Брайан Фергюсон стоял прямо у двери библиотеки, его рука двигалась вверх и вниз по пуговицам пальто – привычка, которую он уже не замечал. Он редко бывал так взволнован.
«Я слышал клич лошади, капитан. Я подумал, что это, наверное, курьер».
Сэр Грегори Монтегю снял шляпу и коротко бросил: «Нередко люди навещают меня без предварительной договоренности. Возможно, это связано с нашим временем?»
Адам встал из-за стола, письмо не было закончено. Едва начато. Моя дорогая Кэтрин.
Трудно было сравнить эту стройную, элегантную фигуру с размалеванным человеком в грязном халате. Он проехал сюда по той же пыльной дороге, но выглядел так, словно направлялся ко двору.
«Очень хорошо, Брайан. Спасибо». Он взглянул на открытую дверь, на окна за ней. На мгновение ему показалось, что она тоже пришла. Неужели это было только вчера, когда они гуляли в том самом саду, когда он рассказывал ей о «Непревзойденной» и о людях, благодаря которым она стала тем кораблём, которым стала? Ради этих драгоценных мгновений, таких близких и в то же время совершенно разных.
Монтегю указал на одну из картин. «Должно быть, это работа Лэдброка. Корабли какие-то непропорционально большие. Не отличишь ни блока, ни клюва!»
Адам внезапно насторожился и занял оборонительную позицию. Монтегю пришёл сюда не для того, чтобы провести время с художником, умершим много лет назад.
«Я думал, вы в Лондоне, сэр Грегори».
«Ты? Конечно». Он пощипал короткую бородку кавалера, его взгляд блуждал повсюду. Адам впервые видел его неуверенным, возможно, не знающим, как продолжать.
«Вы видели Ловенну здесь, в этом доме?»
Адам напрягся. Его было легко вывести из себя. Возможно, Монтегю именно этого и хотел.

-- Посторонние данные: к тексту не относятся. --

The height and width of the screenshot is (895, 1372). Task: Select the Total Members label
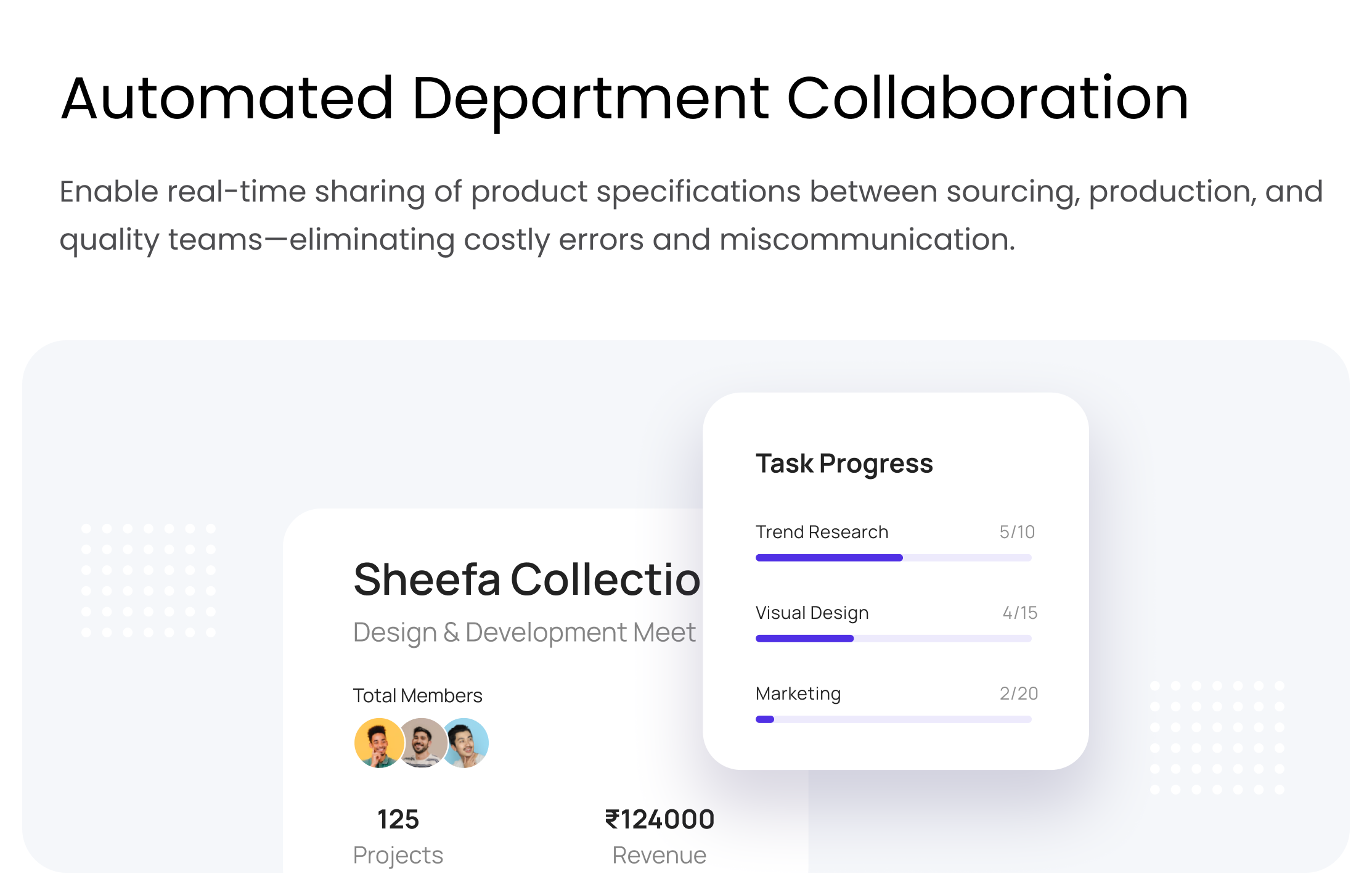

«Она была обеспокоена моей травмой. Она не осталась надолго». Он видел, что его слова не возымели никакого эффекта. «Я позаботился о том, чтобы её сопровождали должным образом».
Монтегю резко кивнул. «Я так и слышал. Так и должно быть. В наши дни осторожность никогда не помешает».
Он подошел к книжному шкафу, его сапоги для верховой езды заскрипели по натертым половицам.
«Лоуэнна мне очень дорога, иначе меня бы здесь не было. Она моя подопечная, но это не может длиться вечно. Ничто не вечно. Она прекрасная женщина, но в каком-то смысле…»
Адам тихо сказал: «Тогда вы должны знать, сэр Грегори, что я очень забочусь о ней». Он поднял руку. «Послушайте меня. Я не был к этому готов, но теперь я могу думать только о её будущем счастье».